O fim da dinastia Romanov é um daqueles episódios da história russa que, de tanto ser encobertos pela revolução bolchevique, em outubro de 1917, inspirou as mais fantasiosas versões. Depois de meses isolados em uma casa de campo, o último czar, Nicolau II, e sua família foram fuzilados em julho de 1918, na cidade de Iekaterinburgo, mais tarde chamada Sverdlovsk. Mesmo com o desmantelamento da antiga União Soviética, em 1991, as marcas do esplendoroso cotidiano dos Romanov continuaram restritas ao Kremlin, o complexo arquitetônico que abriga igrejas, museus e palácios bem no centro de Moscou. Uma mostra com 200 obras dessas coleções – entre jóias, ícones, pratarias e vestimentas – começa a desembarcar em São Paulo na terça-feira 12, para a exposição A herança dos czares, que o Museu de Arte Brasileira da Faap abrirá no final do mês, depois de ambientá-las em réplicas de três salões do Kremlin.

Cada salão corresponderá a um século da dinastia Romanov, iniciada em 1613, com o czar Mikhail Fyodorovich. “Os ambientes serão em amarelo, reproduzindo o classicismo russo, como no Kremlin”, adianta o arquiteto Jorge Elias, responsável pelo cenário, que por duas ocasiões percorreu os salões originais em busca de inspiração. Como apogeu da mostra, ele planeja instalar numa sala redonda o ovo de Páscoa em ouro, prata, diamantes, marfim e vidro com que Nicolau II presenteou sua mulher, Alexandra, em 1913, durante as comemorações do tricentenário da dinastia. A obra, que exibe retratos de 18 integrantes da família Romanov, foi criada pelo joalheiro Carl Fabergé (1846-1920), titã da ourivesaria internacional. A maioria da população passava por maus pedaços, mas, quatro anos antes da reviravolta política, os Romanov mantinham o secular hábito de comemorar.

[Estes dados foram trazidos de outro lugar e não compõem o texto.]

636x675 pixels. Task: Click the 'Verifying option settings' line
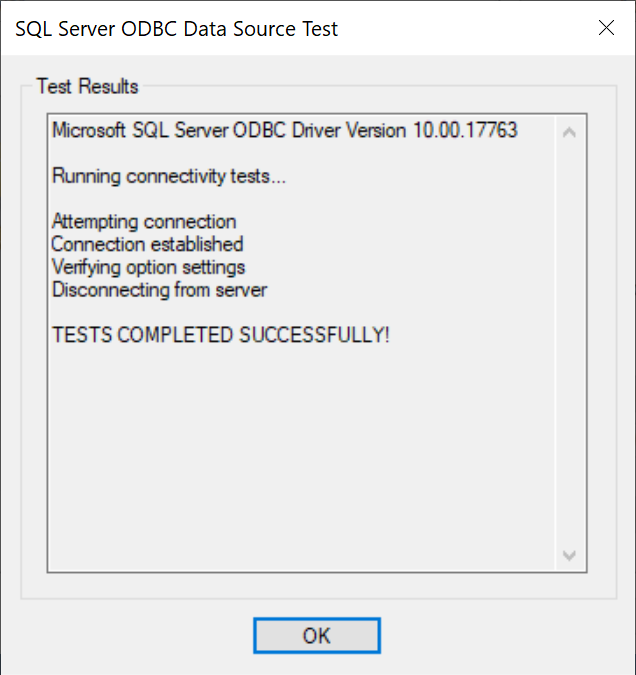click(148, 267)
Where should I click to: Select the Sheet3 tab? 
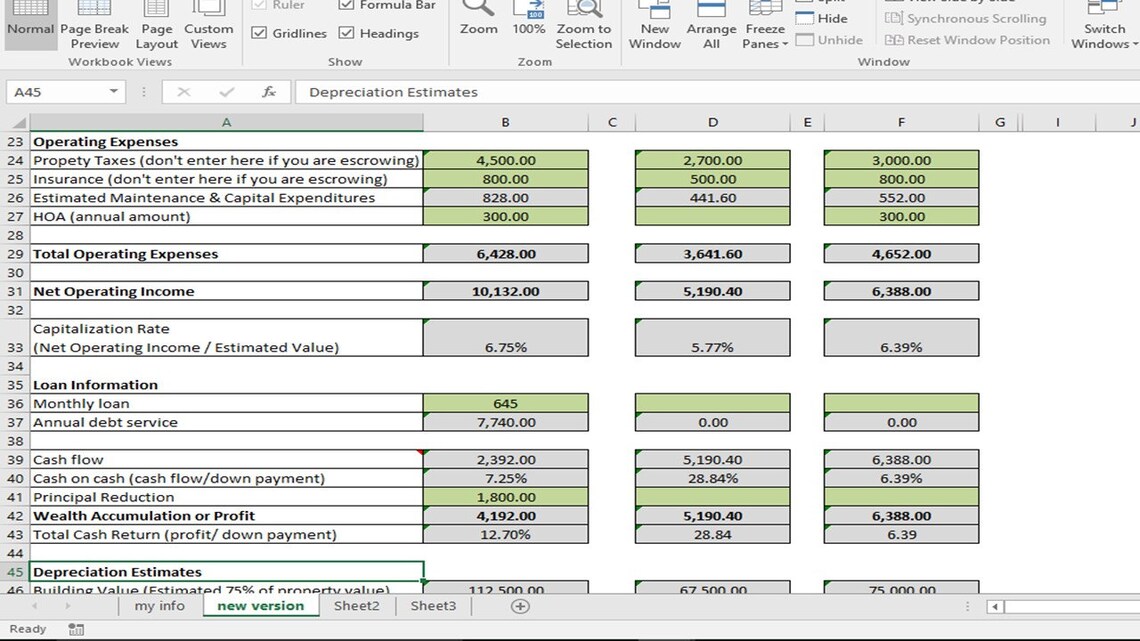click(x=432, y=605)
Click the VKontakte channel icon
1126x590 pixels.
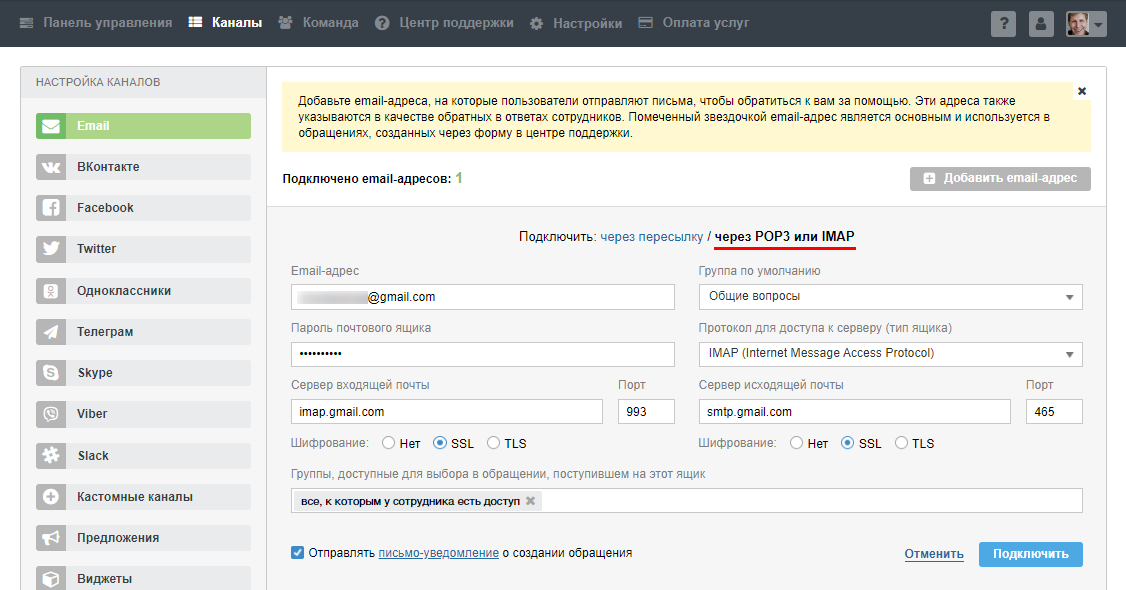point(50,167)
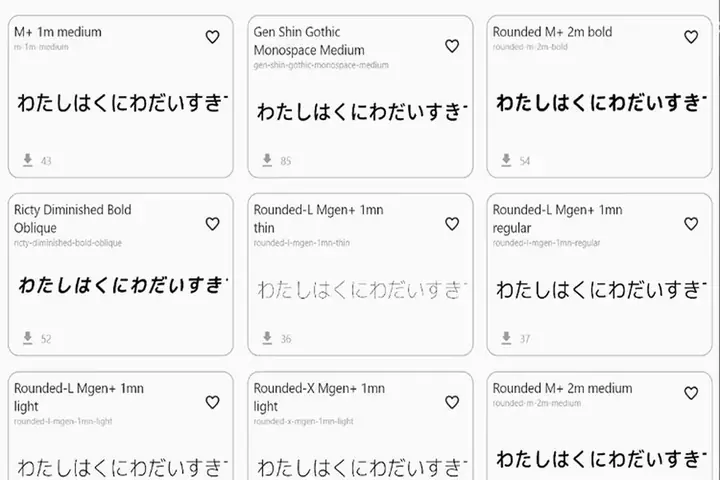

O poderio dos czares poderá ser constatado em um bordado antigo, com o mapa do império russo. Como outras mostras de arte estrangeira realizadas pelo museu – sobre o Egito, em 2001, e sobre a China, em 2002 – a preocupação em contextualizar tem prioridade. Essa é uma das marcas de Celita Procopio de Carvalho, presidente do Conselho Curador da Faap, desde que ela assumiu o comando das exposições, em 1991. Quando menina, Celita se sentia extremamente entediada ao visitar museus, embora percorresse com a família as melhores instituições do mundo. “Desde cedo percebi que, para apreciar uma exposição, é preciso entrar no clima da época”, diz. “Além de permitir essa viagem no tempo e no espaço, apresentar peças autênticas num cenário adequado estimula a interatividade.”

Nos sete anos que passou negociando para trazer A herança dos czares ao Brasil, Celita teve que usar e abusar de seu jogo de cintura. Até advogados possivelmente ligados à temida máfia russa tentaram tirar casquinha da iniciativa. Chegaram a convocar a Washington um diretor financeiro da Faap, como se falassem em nome dos museus do Kremlin. “Eles pediram uma exorbitância para liberar a exposição”, conta. “A conversa não prosperou porque somos uma fundação e, como nossas exposições são gratuitas e abertas a escolas, só pagamos pelo transporte e seguro.” Entre os que ajudaram a desmontar a arapuca dos advogados estava Elena Gagarina, a diretora-geral dos museus do Kremlin, que já confirmou presença na abertura da mostra paulistana. Para os interessados nos tempos da corrida espacial, ela é uma personagem singular. Além de saber tudo sobre a arte dos czares, Elena conhece como ninguém a história do primeiro cosmonauta, seu pai, Iuri Gagarin (1934-1968). Dois períodos tão distintos quanto atraentes da Rússia.